Eine von über 100 Geschädigten ist Petra Müller (Name geändert). Die alleinerziehende Mutter hatte den Vater ihrer Kinder finanziell unterstützt und darum rund 35'000 Franken Schulden angehäuft. Als der Druck der Gläubiger unerträglich wurde, wandte sie sich an die VWH. «Wir verhandeln mit den Gläubigern eine Schuldenreduktion und verwalten ihre Schulden treuhänderisch. Es bleibt Ihnen mehr Geld für Freizeit und Vergnügen», pries sich die Firma an. Für das Abstottern in monatlichen Raten sollte Müller 11,9 Prozent Zinsen bezahlen. Doch der Terror der Gläubiger liess trotz den Ratenzahlungen nicht nach. «Ich erkundigte mich direkt bei meinen Gläubigern und musste feststellen, dass sie von der VWH nie Geld erhalten hatten», sagt Müller. Bis heute wartet sie auf die Rückerstattung der bereits geleisteten Zahlungen.

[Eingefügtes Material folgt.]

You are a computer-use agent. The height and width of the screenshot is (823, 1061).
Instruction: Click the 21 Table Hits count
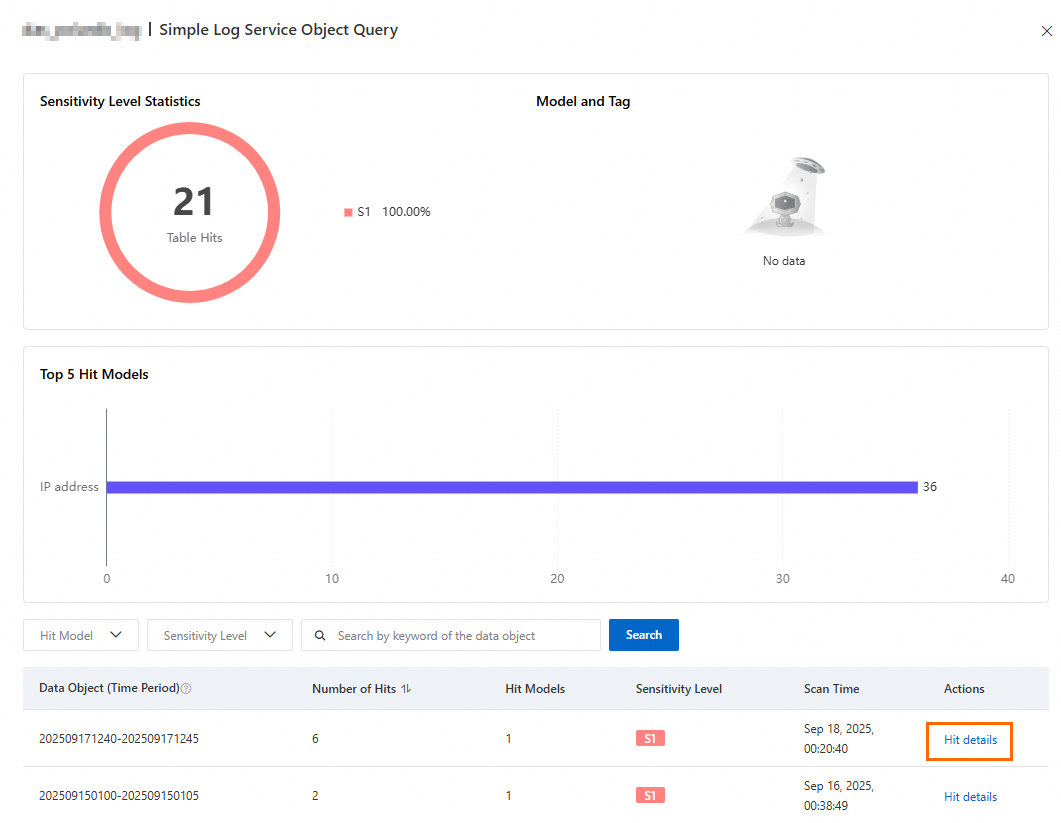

Ein Strafverfahren ist eröffnet

«Die über 100 Geschädigten haben rund 350'000 Franken einbezahlt», sagt Michèle Dupuis, für Wirtschaftskriminalität zuständige Untersuchungsrichterin im Kanton Bern. Sie führt gegen drei Verantwortliche der VWH ein Strafverfahren wegen gewerbsmässigen Betrugs. Neben der Geschäftsleiterin und deren Ehemann wird ausserdem gegen einen wegen Kreditbetrügereien vorbestraften Schweizer ermittelt. Er hat sich ins Ausland abgesetzt.

Dass die Geprellten wieder zu ihrem Geld kommen werden, ist jedoch unwahrscheinlich. Laut Dupuis ist es bereits weg.